- **Task details**
The lines from the top of the listing through the one containing "Screen dimensions: 766x532" are to be retyped exactly, with no other lines.
=== Section Start ===
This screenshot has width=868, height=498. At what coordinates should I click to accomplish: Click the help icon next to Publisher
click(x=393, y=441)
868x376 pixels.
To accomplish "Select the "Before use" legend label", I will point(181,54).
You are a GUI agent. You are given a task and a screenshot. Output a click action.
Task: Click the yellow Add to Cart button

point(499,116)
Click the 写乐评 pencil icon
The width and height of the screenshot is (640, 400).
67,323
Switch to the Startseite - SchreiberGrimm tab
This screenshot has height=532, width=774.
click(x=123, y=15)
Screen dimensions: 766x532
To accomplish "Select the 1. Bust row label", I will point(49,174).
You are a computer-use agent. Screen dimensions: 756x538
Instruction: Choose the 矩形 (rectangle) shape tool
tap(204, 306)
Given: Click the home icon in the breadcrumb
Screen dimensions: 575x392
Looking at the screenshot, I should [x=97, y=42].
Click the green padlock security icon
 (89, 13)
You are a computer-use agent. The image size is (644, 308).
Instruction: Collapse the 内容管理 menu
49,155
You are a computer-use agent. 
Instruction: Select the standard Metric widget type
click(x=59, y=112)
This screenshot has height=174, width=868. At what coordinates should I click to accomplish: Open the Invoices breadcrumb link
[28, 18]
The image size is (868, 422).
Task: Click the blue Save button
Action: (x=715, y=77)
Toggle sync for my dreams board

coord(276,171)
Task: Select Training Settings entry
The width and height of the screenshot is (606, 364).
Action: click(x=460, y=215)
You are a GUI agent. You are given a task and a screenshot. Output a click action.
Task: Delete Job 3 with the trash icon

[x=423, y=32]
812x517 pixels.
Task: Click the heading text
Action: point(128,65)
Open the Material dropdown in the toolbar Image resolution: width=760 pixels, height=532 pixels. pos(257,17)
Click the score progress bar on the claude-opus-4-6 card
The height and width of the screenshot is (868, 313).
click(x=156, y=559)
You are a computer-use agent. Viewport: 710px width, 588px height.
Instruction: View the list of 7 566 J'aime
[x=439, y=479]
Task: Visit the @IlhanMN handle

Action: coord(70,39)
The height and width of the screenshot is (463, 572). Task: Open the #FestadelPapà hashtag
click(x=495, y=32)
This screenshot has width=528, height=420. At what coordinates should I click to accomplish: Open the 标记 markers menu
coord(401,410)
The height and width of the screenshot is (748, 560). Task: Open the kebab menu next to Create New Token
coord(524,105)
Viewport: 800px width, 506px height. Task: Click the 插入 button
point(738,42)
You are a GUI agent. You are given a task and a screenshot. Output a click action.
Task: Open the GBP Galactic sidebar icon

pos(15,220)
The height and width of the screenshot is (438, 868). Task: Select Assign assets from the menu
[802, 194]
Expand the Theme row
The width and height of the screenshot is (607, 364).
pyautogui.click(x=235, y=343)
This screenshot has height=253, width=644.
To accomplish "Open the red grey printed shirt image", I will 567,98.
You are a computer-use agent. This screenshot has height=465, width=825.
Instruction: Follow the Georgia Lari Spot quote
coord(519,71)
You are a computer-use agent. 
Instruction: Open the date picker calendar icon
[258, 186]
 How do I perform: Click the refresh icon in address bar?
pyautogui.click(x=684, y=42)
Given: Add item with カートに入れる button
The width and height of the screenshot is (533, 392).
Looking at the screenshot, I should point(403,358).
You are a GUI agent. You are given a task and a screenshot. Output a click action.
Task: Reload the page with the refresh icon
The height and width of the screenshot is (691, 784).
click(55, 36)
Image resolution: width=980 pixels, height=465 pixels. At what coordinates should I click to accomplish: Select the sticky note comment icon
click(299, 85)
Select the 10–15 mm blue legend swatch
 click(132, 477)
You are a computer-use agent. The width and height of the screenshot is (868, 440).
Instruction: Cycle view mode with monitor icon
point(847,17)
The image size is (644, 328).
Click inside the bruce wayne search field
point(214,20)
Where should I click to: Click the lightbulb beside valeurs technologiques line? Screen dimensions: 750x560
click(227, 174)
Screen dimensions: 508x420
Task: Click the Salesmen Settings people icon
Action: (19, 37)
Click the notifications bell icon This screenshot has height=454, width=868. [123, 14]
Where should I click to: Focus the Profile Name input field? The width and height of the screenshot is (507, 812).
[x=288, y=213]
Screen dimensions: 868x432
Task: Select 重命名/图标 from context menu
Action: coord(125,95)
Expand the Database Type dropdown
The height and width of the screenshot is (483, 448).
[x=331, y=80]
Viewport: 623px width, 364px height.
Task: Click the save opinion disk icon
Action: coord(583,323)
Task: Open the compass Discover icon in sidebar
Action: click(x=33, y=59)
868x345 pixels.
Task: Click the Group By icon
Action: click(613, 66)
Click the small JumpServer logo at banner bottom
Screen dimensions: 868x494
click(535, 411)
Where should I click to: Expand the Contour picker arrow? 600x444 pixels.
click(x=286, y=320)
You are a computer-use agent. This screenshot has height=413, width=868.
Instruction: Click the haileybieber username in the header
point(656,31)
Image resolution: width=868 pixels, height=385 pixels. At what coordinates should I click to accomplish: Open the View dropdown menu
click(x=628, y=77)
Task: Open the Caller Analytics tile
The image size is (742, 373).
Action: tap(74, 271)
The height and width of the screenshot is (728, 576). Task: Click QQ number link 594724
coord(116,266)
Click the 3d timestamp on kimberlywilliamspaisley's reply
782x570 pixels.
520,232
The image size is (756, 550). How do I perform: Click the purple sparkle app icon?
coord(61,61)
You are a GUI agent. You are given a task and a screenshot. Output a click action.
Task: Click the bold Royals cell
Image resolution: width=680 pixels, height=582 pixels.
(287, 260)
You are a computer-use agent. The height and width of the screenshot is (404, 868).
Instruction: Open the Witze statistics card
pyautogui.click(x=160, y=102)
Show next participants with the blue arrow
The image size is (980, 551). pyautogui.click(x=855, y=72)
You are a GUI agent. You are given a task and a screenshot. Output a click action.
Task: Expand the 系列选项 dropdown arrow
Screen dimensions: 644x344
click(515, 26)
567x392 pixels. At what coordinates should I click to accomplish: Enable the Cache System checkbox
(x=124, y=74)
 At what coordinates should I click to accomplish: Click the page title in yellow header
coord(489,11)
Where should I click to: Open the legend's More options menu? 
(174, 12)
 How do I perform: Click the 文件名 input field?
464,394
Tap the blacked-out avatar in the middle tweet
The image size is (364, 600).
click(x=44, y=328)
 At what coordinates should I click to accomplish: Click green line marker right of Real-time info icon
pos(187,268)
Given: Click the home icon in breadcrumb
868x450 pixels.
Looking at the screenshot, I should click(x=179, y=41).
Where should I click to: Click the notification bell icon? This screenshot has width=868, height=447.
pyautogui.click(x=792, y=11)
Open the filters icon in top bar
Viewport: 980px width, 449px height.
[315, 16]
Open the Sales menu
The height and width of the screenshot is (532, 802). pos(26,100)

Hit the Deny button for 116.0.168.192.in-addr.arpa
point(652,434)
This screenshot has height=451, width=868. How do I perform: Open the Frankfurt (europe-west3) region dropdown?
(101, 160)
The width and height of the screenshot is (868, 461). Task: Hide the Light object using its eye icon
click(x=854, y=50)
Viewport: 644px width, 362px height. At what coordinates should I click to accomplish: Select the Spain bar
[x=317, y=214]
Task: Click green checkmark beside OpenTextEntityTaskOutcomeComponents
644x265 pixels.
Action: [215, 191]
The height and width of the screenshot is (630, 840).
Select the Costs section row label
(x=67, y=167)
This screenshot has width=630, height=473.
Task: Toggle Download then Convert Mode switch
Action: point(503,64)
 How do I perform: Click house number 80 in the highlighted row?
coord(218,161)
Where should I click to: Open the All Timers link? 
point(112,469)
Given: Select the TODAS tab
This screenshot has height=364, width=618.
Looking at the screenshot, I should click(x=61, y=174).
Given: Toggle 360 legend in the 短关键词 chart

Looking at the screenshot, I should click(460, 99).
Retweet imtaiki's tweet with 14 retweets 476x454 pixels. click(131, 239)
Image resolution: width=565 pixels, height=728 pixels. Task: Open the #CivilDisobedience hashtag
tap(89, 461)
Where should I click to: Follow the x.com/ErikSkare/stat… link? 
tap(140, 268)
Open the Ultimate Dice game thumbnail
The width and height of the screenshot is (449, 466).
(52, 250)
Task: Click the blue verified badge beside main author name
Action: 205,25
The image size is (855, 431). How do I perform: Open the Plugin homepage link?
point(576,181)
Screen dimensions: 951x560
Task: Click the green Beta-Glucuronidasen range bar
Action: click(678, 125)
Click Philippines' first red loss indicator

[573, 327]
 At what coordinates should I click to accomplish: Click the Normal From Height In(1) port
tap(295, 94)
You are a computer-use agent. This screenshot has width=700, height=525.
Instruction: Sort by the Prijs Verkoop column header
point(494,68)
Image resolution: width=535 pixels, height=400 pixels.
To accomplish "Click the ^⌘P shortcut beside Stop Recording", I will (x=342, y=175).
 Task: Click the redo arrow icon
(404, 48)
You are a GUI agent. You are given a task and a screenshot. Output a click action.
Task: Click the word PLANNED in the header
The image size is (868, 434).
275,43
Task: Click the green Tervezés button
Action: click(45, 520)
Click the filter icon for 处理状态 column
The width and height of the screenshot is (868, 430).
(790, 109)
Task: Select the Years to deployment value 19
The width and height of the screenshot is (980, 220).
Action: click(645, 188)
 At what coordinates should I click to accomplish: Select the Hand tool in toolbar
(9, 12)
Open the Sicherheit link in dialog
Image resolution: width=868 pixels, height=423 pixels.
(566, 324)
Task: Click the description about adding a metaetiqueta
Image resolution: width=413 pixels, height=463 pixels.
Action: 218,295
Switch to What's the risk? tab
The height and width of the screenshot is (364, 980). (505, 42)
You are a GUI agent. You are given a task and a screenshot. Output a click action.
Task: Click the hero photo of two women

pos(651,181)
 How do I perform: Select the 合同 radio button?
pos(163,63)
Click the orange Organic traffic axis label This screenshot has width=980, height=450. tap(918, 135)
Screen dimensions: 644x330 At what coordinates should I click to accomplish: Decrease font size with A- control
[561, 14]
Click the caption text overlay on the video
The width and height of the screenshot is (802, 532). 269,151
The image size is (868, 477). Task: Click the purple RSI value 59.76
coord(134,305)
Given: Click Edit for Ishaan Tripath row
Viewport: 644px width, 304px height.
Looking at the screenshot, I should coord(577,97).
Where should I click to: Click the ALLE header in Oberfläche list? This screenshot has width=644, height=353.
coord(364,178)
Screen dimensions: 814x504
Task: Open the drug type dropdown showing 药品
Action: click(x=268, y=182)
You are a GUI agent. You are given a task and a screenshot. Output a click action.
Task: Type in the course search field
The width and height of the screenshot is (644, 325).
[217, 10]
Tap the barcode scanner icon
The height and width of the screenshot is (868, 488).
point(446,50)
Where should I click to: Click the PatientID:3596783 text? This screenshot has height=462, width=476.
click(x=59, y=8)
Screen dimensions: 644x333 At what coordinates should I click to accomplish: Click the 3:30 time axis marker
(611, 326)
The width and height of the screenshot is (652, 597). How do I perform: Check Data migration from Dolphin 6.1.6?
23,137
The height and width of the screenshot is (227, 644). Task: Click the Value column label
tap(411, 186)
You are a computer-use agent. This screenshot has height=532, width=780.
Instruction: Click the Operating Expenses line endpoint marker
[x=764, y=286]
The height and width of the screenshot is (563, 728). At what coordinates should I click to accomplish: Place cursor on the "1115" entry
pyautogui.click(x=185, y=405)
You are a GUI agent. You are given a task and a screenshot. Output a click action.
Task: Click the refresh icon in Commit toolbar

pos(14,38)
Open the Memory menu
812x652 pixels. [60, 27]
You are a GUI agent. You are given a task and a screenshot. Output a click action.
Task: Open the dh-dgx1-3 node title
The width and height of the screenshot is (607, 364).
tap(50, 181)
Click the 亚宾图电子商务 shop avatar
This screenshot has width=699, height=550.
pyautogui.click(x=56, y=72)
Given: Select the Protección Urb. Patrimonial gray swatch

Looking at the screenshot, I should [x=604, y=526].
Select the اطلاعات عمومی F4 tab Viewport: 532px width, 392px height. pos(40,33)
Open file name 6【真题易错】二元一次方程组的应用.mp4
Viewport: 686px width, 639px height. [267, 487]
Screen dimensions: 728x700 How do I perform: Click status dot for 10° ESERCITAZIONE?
=== Section End ===
- **Reply**
This screenshot has width=868, height=498. At what coordinates should I click to accomplish: Click the help icon next to Publisher
click(x=393, y=441)
868x376 pixels.
To accomplish "Select the "Before use" legend label", I will point(181,54).
You are a GUI agent. You are given a task and a screenshot. Output a click action.
Task: Click the yellow Add to Cart button

point(499,116)
Click the 写乐评 pencil icon
The width and height of the screenshot is (640, 400).
67,323
Switch to the Startseite - SchreiberGrimm tab
This screenshot has height=532, width=774.
click(x=123, y=15)
Screen dimensions: 766x532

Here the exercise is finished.